- **Directive A**:
In the news article on the FBI probe of the Oakland Police Department, what did the drug suspect Jerry Amaro die of?
- **Directive B**:
Copy word for word the part of the Oakland police article starting with "The beating allegations" and going on through "the department Thursday.".

BEGIN Document text

FBI investigating Oakland Police Department
By Thomas Peele and Bob Butler, The Chauncey Bailey Project
OAKLAND – The FBI is investigating allegations that the head of the Oakland Police Department’s Internal Affairs Division nearly nine years ago beat a drug suspect who later died and then ordered subordinate officers to lie about it, according to police sources, some of whom federal agents have recently interviewed.
The beating allegations are just one aspect of a wide-ranging FBI probe, covering many of the department’s recent high profile problems, including the handling of the 2007 slaying of journalist Chauncey Bailey, according to the sources, who spoke on condition of anonymity for fear of workplace reprisals.
FBI investigating Oakland Police Department
Documents say Oakland police beat suspect who died
Video: John Sasaki reports on FBI investigation into Oakland police misconduct
Capt. Edward I. Poulson, who heads Internal Affairs, was suspended by the department Thursday.
Poulson, of Danville, did not return messages Thursday. Police Chief Wayne Tucker refused requests for an interview. In a written statement released Thursday night, Tucker said the department was cooperating with the FBI.
The FBI is investigating allegations that Poulson, working with an undercover team in April, 2000 kicked a drug suspect, breaking his ribs, the sources said. The suspect, Jerry Amaro, died about a month later of pneumonia caused by broken ribs and a collapsed lung, according to police documents. Before Amaro died he told several people about the incident, according to police reports.
Internal Affairs investigators at the time found that Poulson ordered subordinate officers to lie about his involvement, and they called for his firing, according to the sources. Then-Police Chief Richard Word instead suspended Poulson for two weeks. No charges were brought in Amaro’s death following a homicide investigation, the sources said.
During that investigation, officers who arrested Amaro said they saw no use of force as he was captured, according to homicide case notes obtained by the Chauncey Bailey Project.
But during a subsequent Internal Affairs investigation, the same officers said Poulson ordered them to protect him, according to an officer familiar with their statements. It was those statements that that led to administrative charges against Poulson and the two-week suspension.

END Document text
BEGIN Dataset extract

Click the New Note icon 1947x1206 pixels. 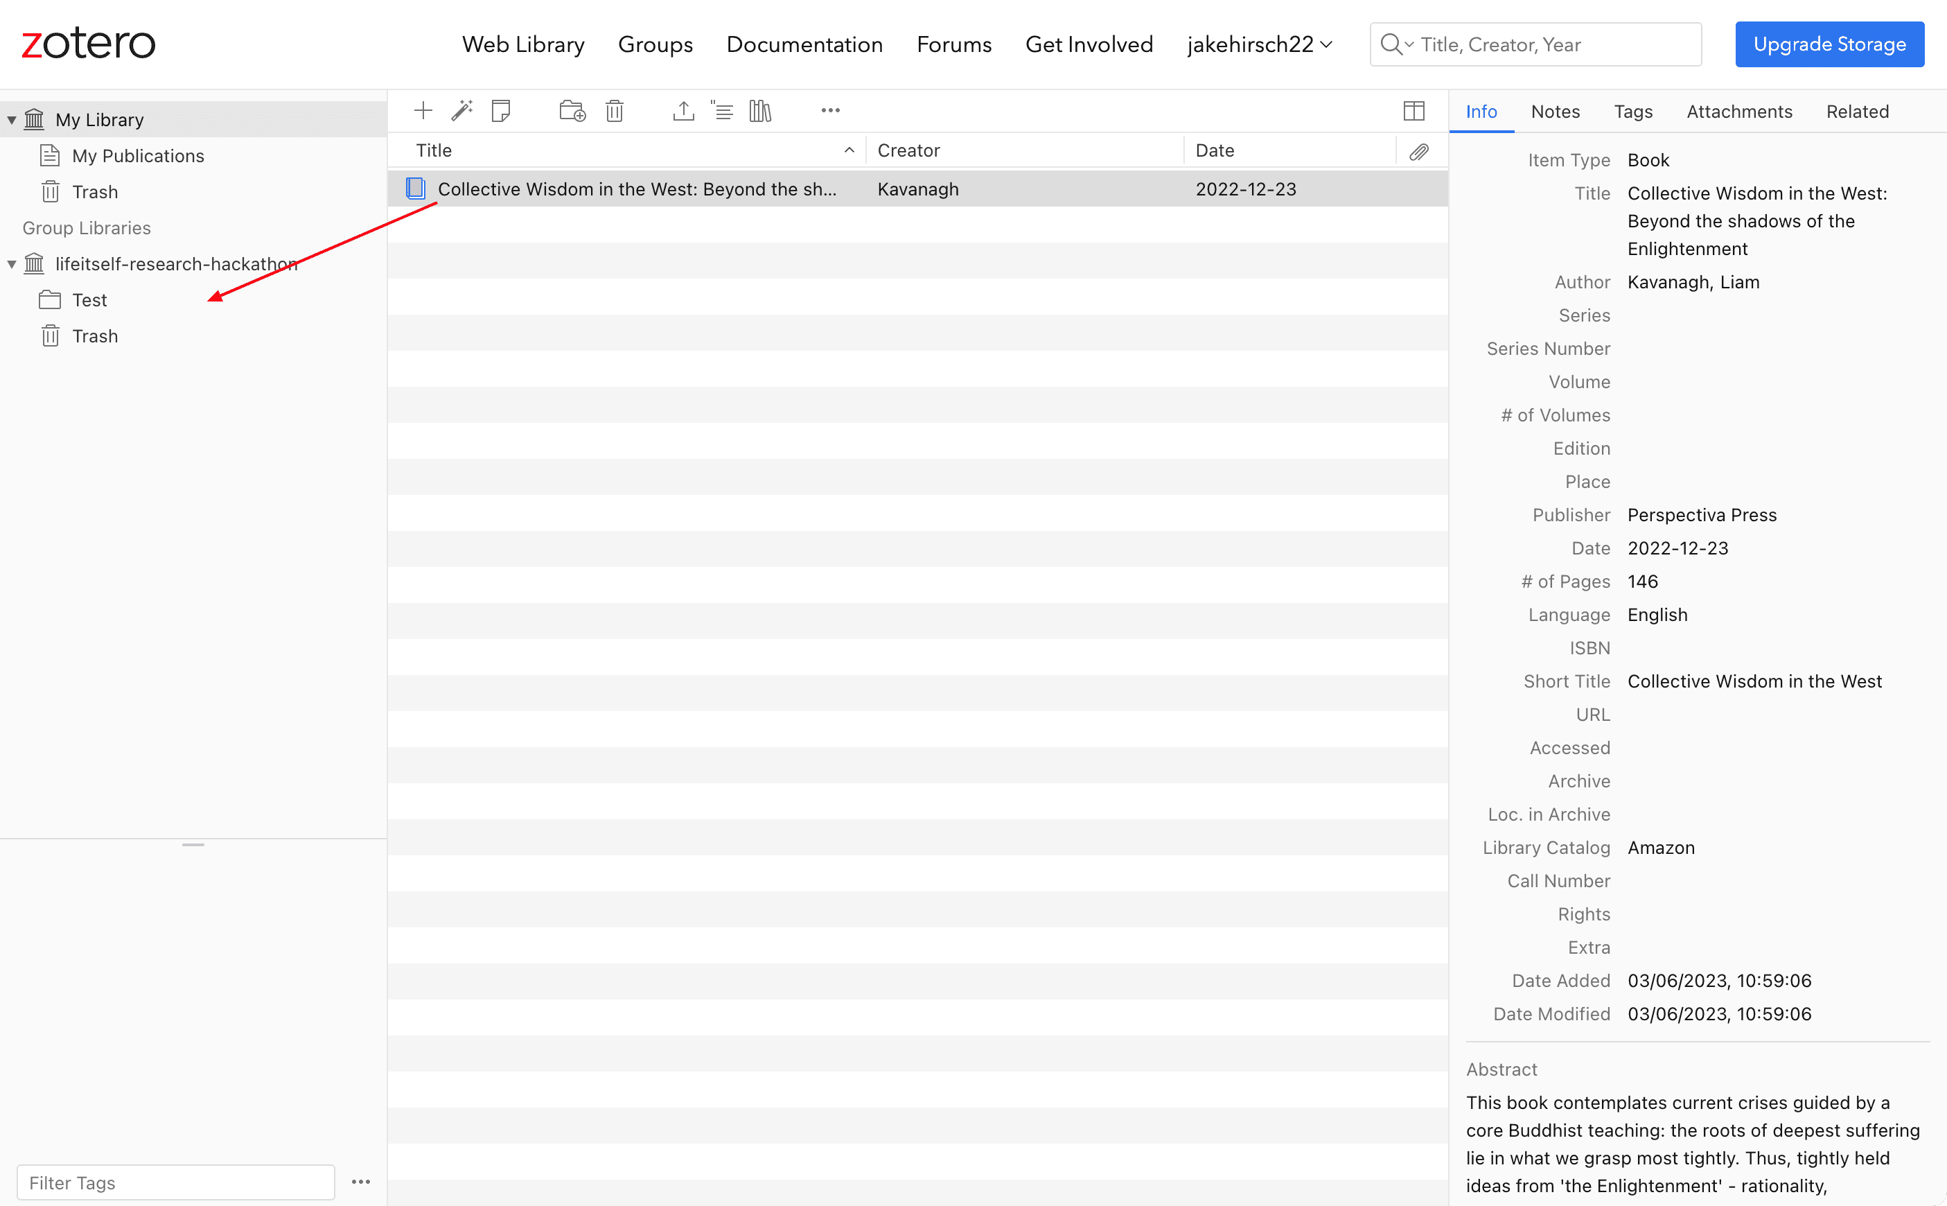[x=501, y=110]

END Dataset extract

- **Task response A**:
Pneumonia caused by broken ribs and a collapsed lung.

- **Task response B**:
The beating allegations are just one aspect of a wide-ranging FBI probe, covering many of the department’s recent high profile problems, including the handling of the 2007 slaying of journalist Chauncey Bailey, according to the sources, who spoke on condition of anonymity for fear of workplace reprisals.
FBI investigating Oakland Police Department
Documents say Oakland police beat suspect who died
Video: John Sasaki reports on FBI investigation into Oakland police misconduct
Capt. Edward I. Poulson, who heads Internal Affairs, was suspended by the department Thursday.